If any of the potential descriptions of asexuality resonate for you, keep in mind that you still get to decide what kind of sex life feels healthy for you. It’s possible that someone could identify this way and still have totally satisfying romantic relationships, even with a sexual component that feels good to you. On the other hand, you could choose not to ever have sex again. That choice is completely up to you.

Now, let’s talk about the other option. You’re relatively young and you said that you wouldn’t describe yourself as having had a ton of sexual experience. It can take a while to figure out what you like and respond to sexually. Sex isn’t automatically incredible and mind-blowing the second you start having it. In fact, most people would describe their early sexual experiences as not particularly satisfying. Perhaps you just haven’t had great sex yet, so there’s nothing for you to get excited about. It wouldn’t make sense for you to crave something that hasn’t been very good.

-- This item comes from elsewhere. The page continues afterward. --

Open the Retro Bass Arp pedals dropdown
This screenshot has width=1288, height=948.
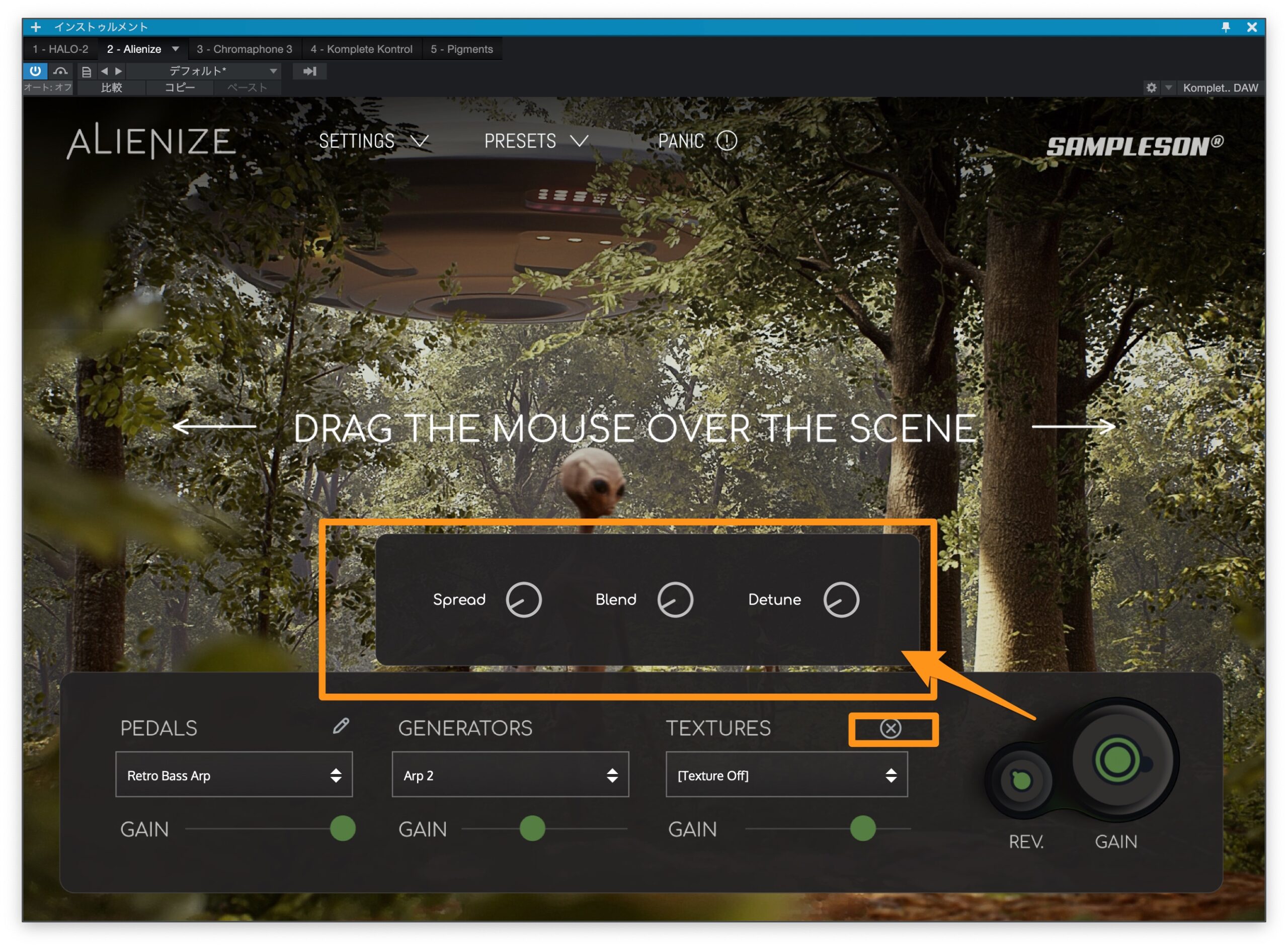click(233, 775)
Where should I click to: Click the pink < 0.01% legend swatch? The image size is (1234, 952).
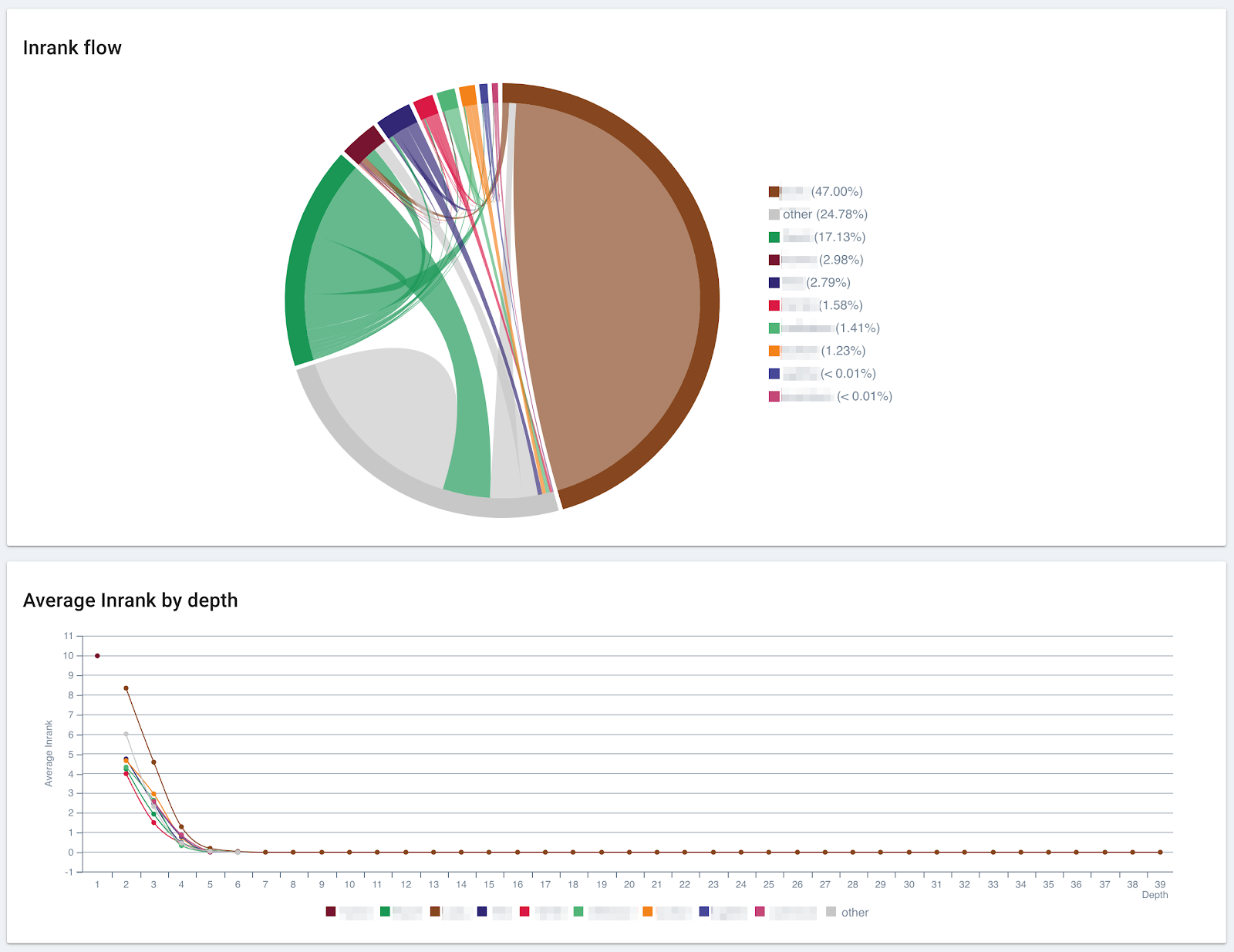click(x=774, y=396)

If that’s the case, then the solution is more exploration and experimentation. For now, I would encourage you to explore your body on your own and try to get a sense of what you enjoy. Do you have a regular masturbation practice? If not, that could be an interesting thing for you to explore. If you’re curious about what turns you on, you could also try reading erotica or sexual education books, and see if you discover anything that piques your interest. You could even start making a sexual bucket list of things that you want to try at some point.

Once you’ve explored on your own, your next step is getting more comfortable exploring with a partner (if you decide you want to keep having sex with another person). Just as you’re not going to have great sex right from the start, you’re also not likely to have the best chemistry in bed with a new person the first few times you sleep with them. Every time you begin a new sexual relationship, you have to figure out how your individual sets of needs, boundaries, and bodies work together.

A lot of people take a pretty passive approach to sex, but unless you’re actively exploring and trying to figure out what might feel good for you and your body, it likely won’t lead to anything great. During sex, did you ever catch yourself thinking about wanting things to be different? (For example, did you find yourself wishing your partner had spent more time on oral sex or wanting them to use more pressure on your clitoris?) The next time you feel interested in being intimate with a partner, I would encourage you to try to be present in the moment and give feedback and suggestions. This kind of communication is essential for having an enjoyable time.

A quick note about sex drive: Most people expect to feel this wild, carnal urge for sex, but that’s just not how libido works. It’s perfectly normal and common not to think about or crave it when you’re not having it. If you’re interested in cultivating more sexual desire, there are steps you can take to do so. Just know that it’s very normal to not feel much spontaneous desire on a daily basis.